A year or so ago I got the refactoring religion in a big way, and I've been periodically tearing through my company's codebase dealing with the issues that had been put off for another day. It's an interesting activity the first couple of times, because, by definition, a refactoring means that the system works the same way when you're done as it did in the beginning. Of course, I usually cheat: I refactor when I suspect I might want to make changes in the future, and where the refactoring will make it easier for me to do that. I've even been known to break the cardinal rule of Doing It Right and refactor as I add new functionality, rather than before.

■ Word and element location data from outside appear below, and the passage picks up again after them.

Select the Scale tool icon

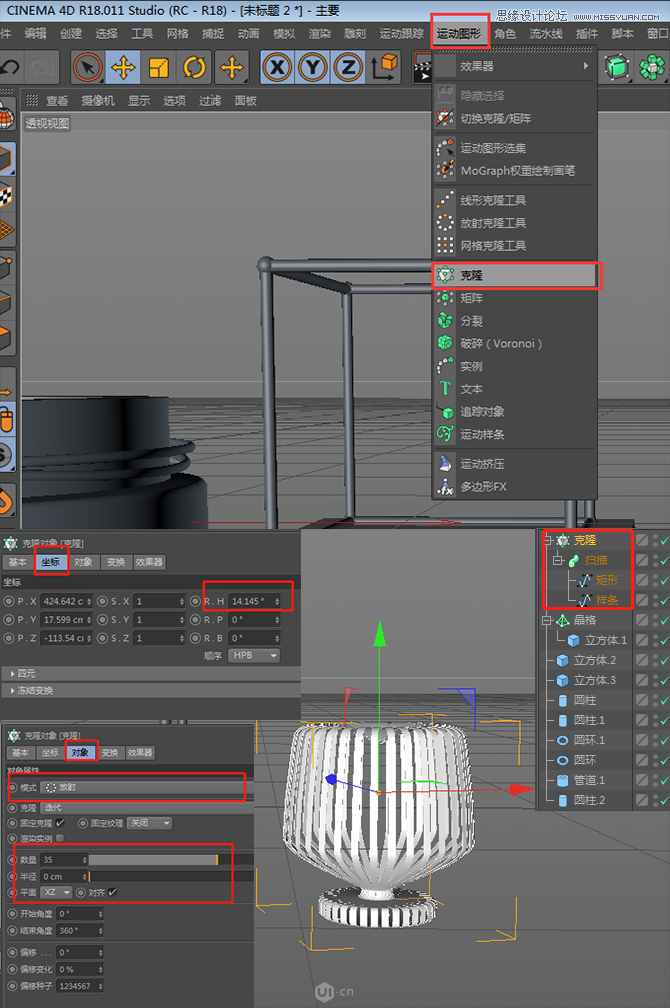click(x=159, y=67)
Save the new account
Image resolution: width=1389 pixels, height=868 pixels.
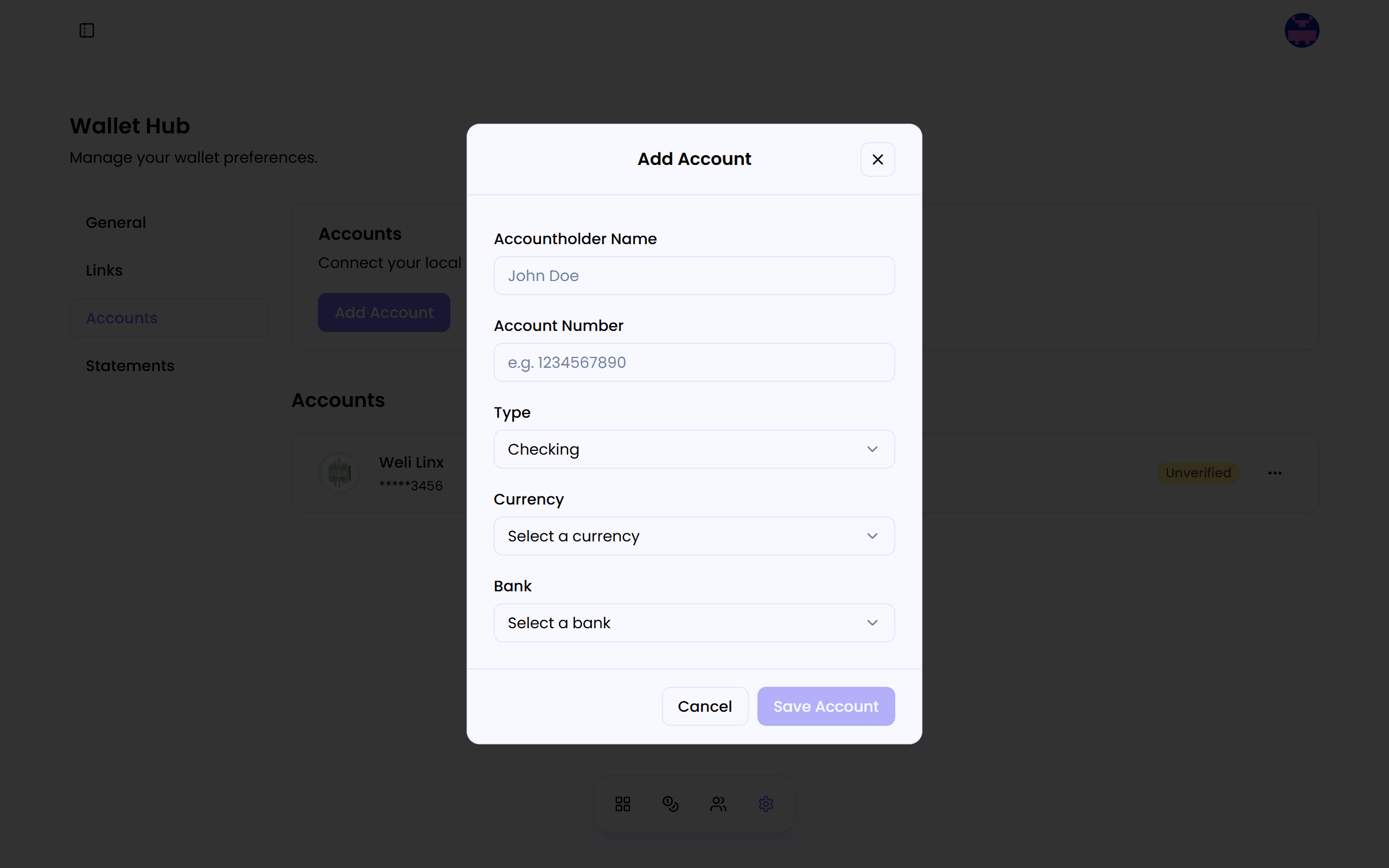[825, 706]
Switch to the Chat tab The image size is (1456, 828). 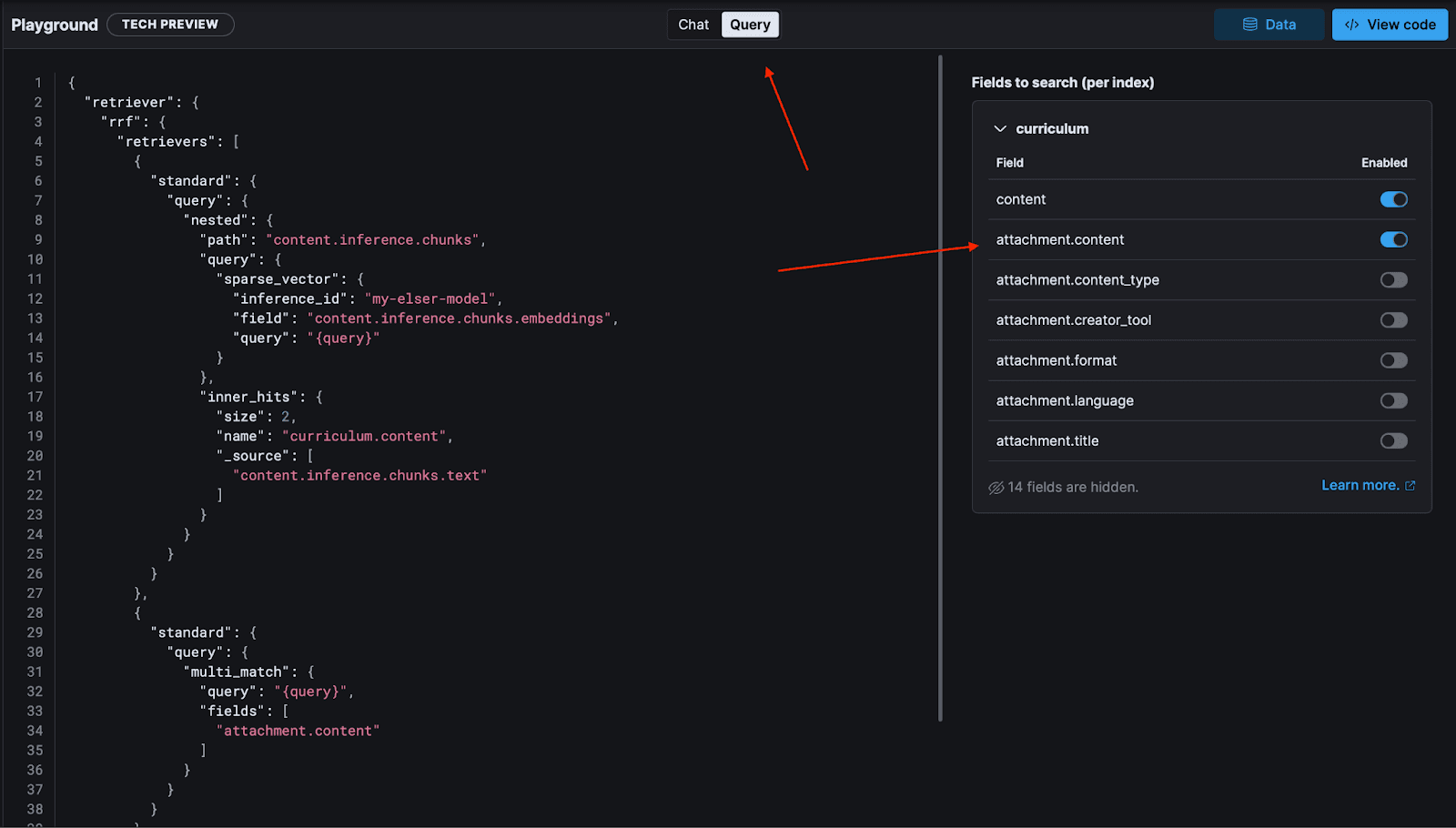[x=693, y=25]
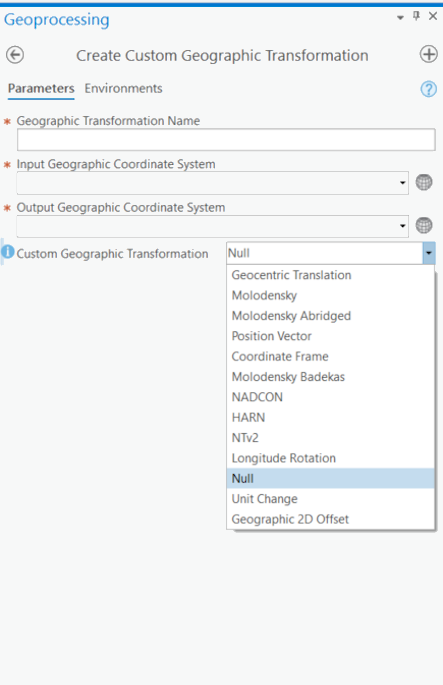
Task: Switch to the Environments tab
Action: 123,88
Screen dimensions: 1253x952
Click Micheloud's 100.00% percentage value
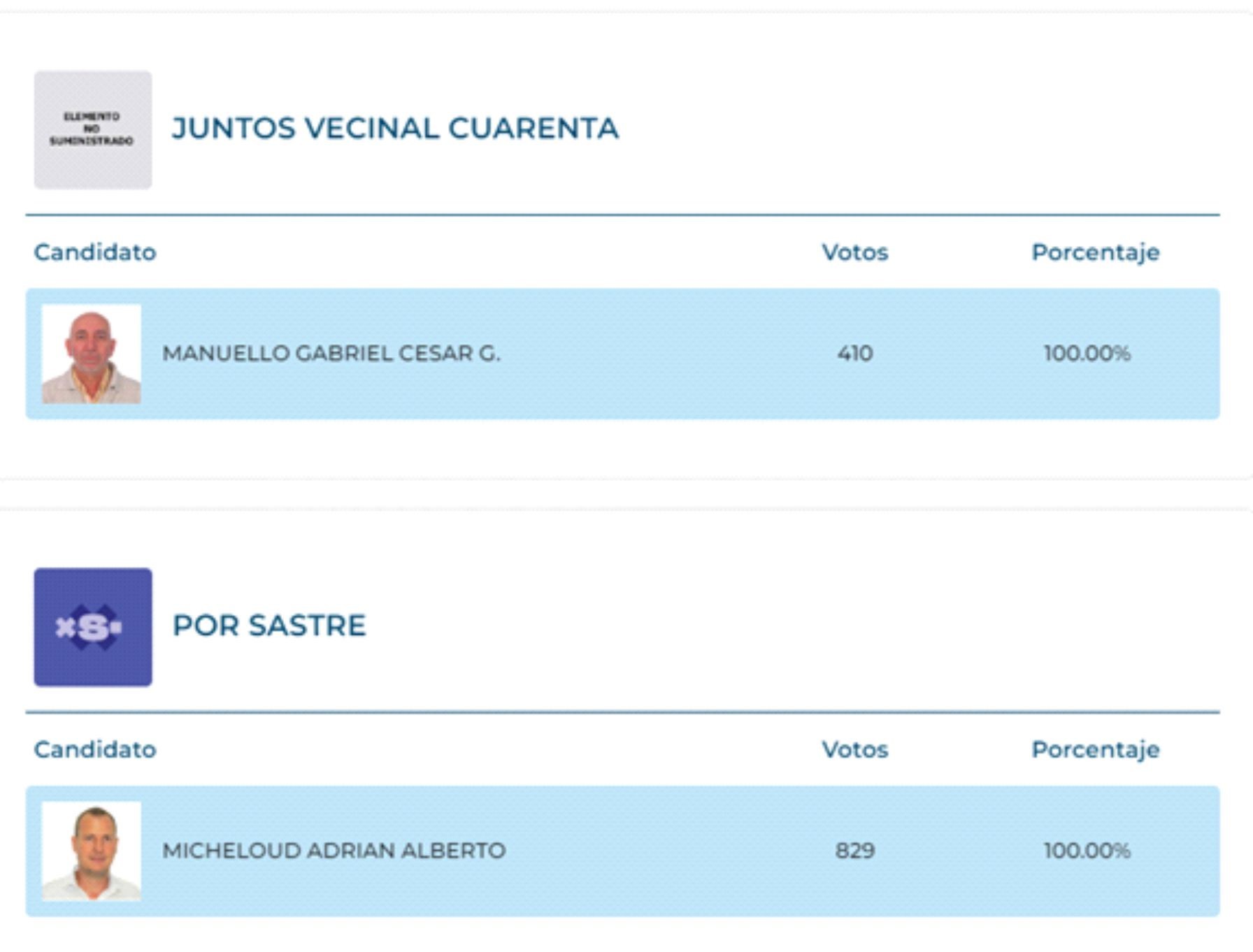point(1087,851)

The interesting thing about refactoring in this case is that it's led the product in question towards a more self-consistent architecture than it would otherwise have had, even though I did a large amount of up-front design work on the current release, which is itself the fourth major iteration of the package (and presumably I'd learned a few things on Iterations 1-3). Of course, if I hadn't done the up-front design I wouldn't have had a stable framework to refactor in. If I'd built the system up function by function, I suspect the overall result might have been the same, but it would have taken longer to get the initial code working, and the refactoring process would not have been trivial (although one might say the whole fourth version was just a big refactoring of the third).